━━ DOCUMENT PASSAGE ━━

THBBloomBlogLotus

Lord, I oftentimes wonder why you allow things to happen. The past 24 hours for example — you allowed me to trip while holding my two month old. You allowed a fractured skull. You allowed a fractured elbow. You allowed a nail in our tire the same day we are walking through all of these other things. You see all and have control of all, so why did you allow this to happen to my family? Especially after a major scare with our baby two weeks ago. I was just done surrendering my fear to you over that situation and now we’re here again.

I feel like I am in a pit. I humbly confess that I want to trust you, but I am crippled with fear, guilt, anxiety, shame, and worry. I am fearful that something else will happen completely out of my control. It feels irresponsible to not worry as I’m walking through this journey. It would feel crazy to not fight for control. I feel like I should have no more tears, but yet more still come. Goodness I am hurting, Lord.

━━━
━━ DATA EXCERPTS ━━

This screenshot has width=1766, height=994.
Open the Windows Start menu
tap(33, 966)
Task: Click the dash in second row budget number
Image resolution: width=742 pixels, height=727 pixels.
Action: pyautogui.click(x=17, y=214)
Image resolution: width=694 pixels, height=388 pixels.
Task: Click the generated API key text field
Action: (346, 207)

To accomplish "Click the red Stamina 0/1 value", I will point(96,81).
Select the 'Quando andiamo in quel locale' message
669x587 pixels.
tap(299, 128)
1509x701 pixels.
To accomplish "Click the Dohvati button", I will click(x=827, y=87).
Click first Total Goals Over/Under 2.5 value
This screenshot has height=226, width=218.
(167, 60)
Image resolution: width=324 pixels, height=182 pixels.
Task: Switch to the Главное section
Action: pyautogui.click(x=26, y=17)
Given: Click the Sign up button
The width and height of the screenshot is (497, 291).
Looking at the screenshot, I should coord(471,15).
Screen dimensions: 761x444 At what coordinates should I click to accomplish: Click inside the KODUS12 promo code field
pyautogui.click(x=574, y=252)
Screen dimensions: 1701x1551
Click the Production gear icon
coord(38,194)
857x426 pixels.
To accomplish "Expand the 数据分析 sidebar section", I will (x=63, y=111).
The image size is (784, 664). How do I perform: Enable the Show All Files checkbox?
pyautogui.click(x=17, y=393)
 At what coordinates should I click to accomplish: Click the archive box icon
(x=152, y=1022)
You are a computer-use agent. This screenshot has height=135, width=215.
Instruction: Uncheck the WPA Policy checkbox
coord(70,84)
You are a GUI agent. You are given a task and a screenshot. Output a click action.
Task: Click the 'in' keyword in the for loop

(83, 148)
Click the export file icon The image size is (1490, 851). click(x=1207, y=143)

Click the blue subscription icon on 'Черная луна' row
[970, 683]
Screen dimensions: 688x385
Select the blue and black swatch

━━━

◆ **WHAT YOU WILL DO**:
1 - Answer these about the prayer:
(a) How old was the baby the writer was holding when they tripped?
(b) What was found in the family's tire?
(c) What does the writer say still come even though they feel there should be none left?
2 - Extend the prayer past its final line, keeping the same voice.
The records have no connection to the prayer.

◆ **ANSWERS PROVIDED**:
1 -
(a) Two months old.
(b) A nail.
(c) More tears.

2 -
You have lead me to Psalm 30. David is calling out to you and asking for help during a time when he was sick. He said, “O Lord my God, I cried to you for help, and you have healed me” (v. 2). I cry out that same request. I am not physically ill but emotionally and spiritually drained. And yet even as I am praying this prayer, I know that several friends are praying for me, and I feel the Holy Spirit closer than ever. I know you are near to me. You tell us that you hear our cry. Oh I know you are listening. My pride tells me to act like I have it all together, to not admit that I am even disappointed that you allowed this to happen, and yet I know that you know my heart. I cannot hide the truth from you Lord, and I don’t want to. I want to lay it all there. Search my heart. Use this to teach me that we don’t always have to understand your plan, we don’t have to get what you’re doing, and we just have to walk forward in faith. Help me to walk forward. Help my head and heart to truly mean it when I say that I am walking forward trusting you.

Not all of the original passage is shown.